WHAT NEEDS TO BE DONE:
Among the lines below, take the one holding "Course Summary (688, 275)", the one holding "For every named", and all lines between them. Set them down exactly.

DATASET RECORDS:
☆ ☆ ☆
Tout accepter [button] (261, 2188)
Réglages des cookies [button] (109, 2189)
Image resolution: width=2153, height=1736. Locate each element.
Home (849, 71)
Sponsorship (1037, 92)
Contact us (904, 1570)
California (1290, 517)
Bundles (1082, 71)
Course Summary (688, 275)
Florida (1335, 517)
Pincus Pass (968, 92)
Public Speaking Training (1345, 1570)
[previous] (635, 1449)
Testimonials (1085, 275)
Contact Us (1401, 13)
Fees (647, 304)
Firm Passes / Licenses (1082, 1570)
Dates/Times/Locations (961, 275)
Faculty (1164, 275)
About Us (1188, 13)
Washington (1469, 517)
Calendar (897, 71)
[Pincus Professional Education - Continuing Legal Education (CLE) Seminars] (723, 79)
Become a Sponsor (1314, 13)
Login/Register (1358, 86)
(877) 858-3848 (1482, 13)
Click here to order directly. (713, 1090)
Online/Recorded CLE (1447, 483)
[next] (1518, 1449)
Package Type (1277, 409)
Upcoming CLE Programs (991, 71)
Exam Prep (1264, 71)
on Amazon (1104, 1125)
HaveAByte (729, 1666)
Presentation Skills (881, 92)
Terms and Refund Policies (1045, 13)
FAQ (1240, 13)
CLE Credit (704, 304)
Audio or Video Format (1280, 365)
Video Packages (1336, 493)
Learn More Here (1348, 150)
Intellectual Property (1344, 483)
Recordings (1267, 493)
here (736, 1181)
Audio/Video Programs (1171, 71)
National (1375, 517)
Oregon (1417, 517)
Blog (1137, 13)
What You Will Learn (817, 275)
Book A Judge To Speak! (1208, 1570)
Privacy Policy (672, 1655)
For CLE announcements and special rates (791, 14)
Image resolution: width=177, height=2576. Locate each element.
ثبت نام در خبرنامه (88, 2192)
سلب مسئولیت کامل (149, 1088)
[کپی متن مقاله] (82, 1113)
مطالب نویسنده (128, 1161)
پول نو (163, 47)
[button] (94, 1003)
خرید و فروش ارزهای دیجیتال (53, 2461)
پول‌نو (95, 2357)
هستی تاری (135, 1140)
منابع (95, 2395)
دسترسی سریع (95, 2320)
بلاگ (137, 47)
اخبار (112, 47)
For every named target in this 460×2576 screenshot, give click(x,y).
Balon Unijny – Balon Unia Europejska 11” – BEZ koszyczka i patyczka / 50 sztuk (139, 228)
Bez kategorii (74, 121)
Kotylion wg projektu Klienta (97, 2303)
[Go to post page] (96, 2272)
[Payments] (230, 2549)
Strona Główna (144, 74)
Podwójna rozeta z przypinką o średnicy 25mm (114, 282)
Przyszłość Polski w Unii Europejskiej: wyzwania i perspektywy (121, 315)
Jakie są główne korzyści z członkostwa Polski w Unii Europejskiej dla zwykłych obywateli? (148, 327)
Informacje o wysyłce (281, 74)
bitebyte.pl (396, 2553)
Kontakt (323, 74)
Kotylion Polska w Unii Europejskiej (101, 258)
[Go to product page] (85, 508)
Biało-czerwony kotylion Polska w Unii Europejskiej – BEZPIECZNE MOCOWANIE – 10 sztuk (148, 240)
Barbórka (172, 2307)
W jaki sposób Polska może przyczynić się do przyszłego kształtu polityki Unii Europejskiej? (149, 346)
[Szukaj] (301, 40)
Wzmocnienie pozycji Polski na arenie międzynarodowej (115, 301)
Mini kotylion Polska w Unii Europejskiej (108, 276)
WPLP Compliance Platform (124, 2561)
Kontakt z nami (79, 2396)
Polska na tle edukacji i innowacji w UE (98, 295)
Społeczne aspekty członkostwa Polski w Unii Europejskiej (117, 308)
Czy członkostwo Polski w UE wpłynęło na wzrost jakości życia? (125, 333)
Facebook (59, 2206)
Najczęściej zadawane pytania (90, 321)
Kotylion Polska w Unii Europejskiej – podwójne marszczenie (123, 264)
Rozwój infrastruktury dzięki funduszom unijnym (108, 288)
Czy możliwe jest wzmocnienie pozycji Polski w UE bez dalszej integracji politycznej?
☆ ☆ ☆
SOLUTION:
Course Summary (688, 275)
Florida (1335, 517)
Pincus Pass (968, 92)
Public Speaking Training (1345, 1570)
[previous] (635, 1449)
Testimonials (1085, 275)
Contact Us (1401, 13)
Fees (647, 304)
Firm Passes / Licenses (1082, 1570)
Dates/Times/Locations (961, 275)
Faculty (1164, 275)
About Us (1188, 13)
Washington (1469, 517)
Calendar (897, 71)
[Pincus Professional Education - Continuing Legal Education (CLE) Seminars] (723, 79)
Become a Sponsor (1314, 13)
Login/Register (1358, 86)
(877) 858-3848 (1482, 13)
Click here to order directly. (713, 1090)
Online/Recorded CLE (1447, 483)
[next] (1518, 1449)
Package Type (1277, 409)
Upcoming CLE Programs (991, 71)
Exam Prep (1264, 71)
on Amazon (1104, 1125)
HaveAByte (729, 1666)
Presentation Skills (881, 92)
Terms and Refund Policies (1045, 13)
FAQ (1240, 13)
CLE Credit (704, 304)
Audio or Video Format (1280, 365)
Video Packages (1336, 493)
Learn More Here (1348, 150)
Intellectual Property (1344, 483)
Recordings (1267, 493)
here (736, 1181)
Audio/Video Programs (1171, 71)
National (1375, 517)
Oregon (1417, 517)
Blog (1137, 13)
What You Will Learn (817, 275)
Book A Judge To Speak! (1208, 1570)
Privacy Policy (672, 1655)
For CLE announcements and special rates (791, 14)
Image resolution: width=177, height=2576. Locate each element.
ثبت نام در خبرنامه (88, 2192)
سلب مسئولیت کامل (149, 1088)
[کپی متن مقاله] (82, 1113)
مطالب نویسنده (128, 1161)
پول نو (163, 47)
[button] (94, 1003)
خرید و فروش ارزهای دیجیتال (53, 2461)
پول‌نو (95, 2357)
هستی تاری (135, 1140)
منابع (95, 2395)
دسترسی سریع (95, 2320)
بلاگ (137, 47)
اخبار (112, 47)
For every named target in this 460×2576 screenshot, give click(x,y).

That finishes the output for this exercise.